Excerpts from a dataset

++++++++++

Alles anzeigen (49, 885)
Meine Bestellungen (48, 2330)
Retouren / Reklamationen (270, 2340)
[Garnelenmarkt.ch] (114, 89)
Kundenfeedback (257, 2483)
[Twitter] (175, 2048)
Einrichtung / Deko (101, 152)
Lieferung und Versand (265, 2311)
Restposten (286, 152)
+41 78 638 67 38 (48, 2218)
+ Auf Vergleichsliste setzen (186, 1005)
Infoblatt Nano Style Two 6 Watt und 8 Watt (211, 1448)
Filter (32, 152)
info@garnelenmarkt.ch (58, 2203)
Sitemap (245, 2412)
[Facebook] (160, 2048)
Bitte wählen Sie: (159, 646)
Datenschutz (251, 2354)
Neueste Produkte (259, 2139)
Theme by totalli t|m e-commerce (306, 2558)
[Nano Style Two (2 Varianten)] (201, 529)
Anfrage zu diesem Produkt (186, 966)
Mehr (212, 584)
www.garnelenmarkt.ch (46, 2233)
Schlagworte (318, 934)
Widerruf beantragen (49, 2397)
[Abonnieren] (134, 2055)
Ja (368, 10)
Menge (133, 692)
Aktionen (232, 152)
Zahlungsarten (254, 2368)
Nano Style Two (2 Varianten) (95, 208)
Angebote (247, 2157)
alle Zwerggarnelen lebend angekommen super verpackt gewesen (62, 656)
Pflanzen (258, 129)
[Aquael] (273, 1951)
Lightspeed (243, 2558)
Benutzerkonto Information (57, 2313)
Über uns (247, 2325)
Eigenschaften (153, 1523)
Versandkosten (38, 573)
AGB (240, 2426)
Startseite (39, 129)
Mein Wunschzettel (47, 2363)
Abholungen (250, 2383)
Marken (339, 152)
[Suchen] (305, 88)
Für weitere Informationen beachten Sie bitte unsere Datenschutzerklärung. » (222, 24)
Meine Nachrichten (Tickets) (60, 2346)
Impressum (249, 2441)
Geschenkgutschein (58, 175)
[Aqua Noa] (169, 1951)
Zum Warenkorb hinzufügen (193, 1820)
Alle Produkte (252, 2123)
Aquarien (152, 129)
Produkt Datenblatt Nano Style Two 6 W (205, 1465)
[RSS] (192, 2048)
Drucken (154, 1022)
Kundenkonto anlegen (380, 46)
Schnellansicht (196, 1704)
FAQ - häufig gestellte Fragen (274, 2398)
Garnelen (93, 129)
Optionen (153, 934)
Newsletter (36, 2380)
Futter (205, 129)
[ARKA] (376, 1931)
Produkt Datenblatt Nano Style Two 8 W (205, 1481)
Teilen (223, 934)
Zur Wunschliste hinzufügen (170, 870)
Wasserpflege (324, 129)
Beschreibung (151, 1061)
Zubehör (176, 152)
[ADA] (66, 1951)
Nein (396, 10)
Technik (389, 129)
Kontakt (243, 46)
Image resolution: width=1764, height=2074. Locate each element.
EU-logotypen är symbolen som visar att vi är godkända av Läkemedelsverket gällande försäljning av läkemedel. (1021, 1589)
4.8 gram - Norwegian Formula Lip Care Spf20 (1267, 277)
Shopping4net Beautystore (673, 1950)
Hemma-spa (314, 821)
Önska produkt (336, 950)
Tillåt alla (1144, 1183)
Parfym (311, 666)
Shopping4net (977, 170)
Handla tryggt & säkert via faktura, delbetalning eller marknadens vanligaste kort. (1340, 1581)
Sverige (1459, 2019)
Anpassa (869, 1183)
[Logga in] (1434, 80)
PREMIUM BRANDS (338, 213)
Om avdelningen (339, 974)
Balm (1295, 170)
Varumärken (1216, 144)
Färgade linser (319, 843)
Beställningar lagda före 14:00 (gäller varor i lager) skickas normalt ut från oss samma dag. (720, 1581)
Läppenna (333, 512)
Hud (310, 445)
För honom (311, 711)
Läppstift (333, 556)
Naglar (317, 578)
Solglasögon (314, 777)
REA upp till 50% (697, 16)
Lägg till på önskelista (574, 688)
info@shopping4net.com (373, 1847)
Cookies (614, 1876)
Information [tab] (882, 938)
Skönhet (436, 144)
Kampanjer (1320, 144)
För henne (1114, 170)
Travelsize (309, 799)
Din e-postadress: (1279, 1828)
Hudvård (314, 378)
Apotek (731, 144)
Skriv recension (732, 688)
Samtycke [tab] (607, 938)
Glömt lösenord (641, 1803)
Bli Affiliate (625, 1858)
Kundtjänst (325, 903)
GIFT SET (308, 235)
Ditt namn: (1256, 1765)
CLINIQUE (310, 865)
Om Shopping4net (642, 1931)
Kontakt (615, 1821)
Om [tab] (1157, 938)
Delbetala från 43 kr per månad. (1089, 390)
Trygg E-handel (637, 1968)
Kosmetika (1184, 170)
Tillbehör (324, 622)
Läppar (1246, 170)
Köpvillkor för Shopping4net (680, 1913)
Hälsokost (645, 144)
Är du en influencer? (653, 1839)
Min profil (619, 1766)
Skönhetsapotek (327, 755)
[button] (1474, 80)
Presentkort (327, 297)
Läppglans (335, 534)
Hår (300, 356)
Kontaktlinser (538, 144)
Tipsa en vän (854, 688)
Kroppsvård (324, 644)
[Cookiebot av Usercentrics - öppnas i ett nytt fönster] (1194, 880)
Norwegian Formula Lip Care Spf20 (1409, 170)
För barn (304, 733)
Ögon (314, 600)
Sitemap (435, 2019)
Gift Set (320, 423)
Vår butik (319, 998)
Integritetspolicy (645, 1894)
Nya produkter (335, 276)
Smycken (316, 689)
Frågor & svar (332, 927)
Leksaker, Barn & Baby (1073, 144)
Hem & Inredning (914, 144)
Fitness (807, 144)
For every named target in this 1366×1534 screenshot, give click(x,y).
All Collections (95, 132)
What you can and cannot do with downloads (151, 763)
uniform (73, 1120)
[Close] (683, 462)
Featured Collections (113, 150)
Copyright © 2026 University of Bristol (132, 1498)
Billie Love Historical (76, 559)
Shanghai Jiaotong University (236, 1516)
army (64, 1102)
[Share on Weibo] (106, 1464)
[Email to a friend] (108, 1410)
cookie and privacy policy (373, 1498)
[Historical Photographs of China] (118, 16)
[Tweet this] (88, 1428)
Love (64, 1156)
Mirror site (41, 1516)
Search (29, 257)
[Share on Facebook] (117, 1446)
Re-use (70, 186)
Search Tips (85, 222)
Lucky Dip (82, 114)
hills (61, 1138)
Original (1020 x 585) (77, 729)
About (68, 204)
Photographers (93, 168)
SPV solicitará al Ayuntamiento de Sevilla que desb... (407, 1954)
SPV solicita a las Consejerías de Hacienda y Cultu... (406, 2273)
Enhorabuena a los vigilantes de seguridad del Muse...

++++++++++

Task to carry out: Please give back, exactly as it stands above, the stretch from the line with "Balm (1295, 170)" through the line with "Featured Collections (113, 150)", and no line outside it.

Answer for this exercise:
Balm (1295, 170)
Varumärken (1216, 144)
Färgade linser (319, 843)
Beställningar lagda före 14:00 (gäller varor i lager) skickas normalt ut från oss samma dag. (720, 1581)
Läppenna (333, 512)
Hud (310, 445)
För honom (311, 711)
Läppstift (333, 556)
Naglar (317, 578)
Solglasögon (314, 777)
REA upp till 50% (697, 16)
Lägg till på önskelista (574, 688)
info@shopping4net.com (373, 1847)
Cookies (614, 1876)
Information [tab] (882, 938)
Skönhet (436, 144)
Kampanjer (1320, 144)
För henne (1114, 170)
Travelsize (309, 799)
Din e-postadress: (1279, 1828)
Hudvård (314, 378)
Apotek (731, 144)
Skriv recension (732, 688)
Samtycke [tab] (607, 938)
Glömt lösenord (641, 1803)
Bli Affiliate (625, 1858)
Kundtjänst (325, 903)
GIFT SET (308, 235)
Ditt namn: (1256, 1765)
CLINIQUE (310, 865)
Om Shopping4net (642, 1931)
Kontakt (615, 1821)
Om [tab] (1157, 938)
Delbetala från 43 kr per månad. (1089, 390)
Trygg E-handel (637, 1968)
Kosmetika (1184, 170)
Tillbehör (324, 622)
Läppar (1246, 170)
Köpvillkor för Shopping4net (680, 1913)
Hälsokost (645, 144)
Är du en influencer? (653, 1839)
Min profil (619, 1766)
Skönhetsapotek (327, 755)
[button] (1474, 80)
Presentkort (327, 297)
Läppglans (335, 534)
Hår (300, 356)
Kontaktlinser (538, 144)
Tipsa en vän (854, 688)
Kroppsvård (324, 644)
[Cookiebot av Usercentrics - öppnas i ett nytt fönster] (1194, 880)
Norwegian Formula Lip Care Spf20 (1409, 170)
För barn (304, 733)
Ögon (314, 600)
Sitemap (435, 2019)
Gift Set (320, 423)
Vår butik (319, 998)
Integritetspolicy (645, 1894)
Nya produkter (335, 276)
Smycken (316, 689)
Frågor & svar (332, 927)
Leksaker, Barn & Baby (1073, 144)
Hem & Inredning (914, 144)
Fitness (807, 144)
For every named target in this 1366×1534 screenshot, give click(x,y).
All Collections (95, 132)
What you can and cannot do with downloads (151, 763)
uniform (73, 1120)
[Close] (683, 462)
Featured Collections (113, 150)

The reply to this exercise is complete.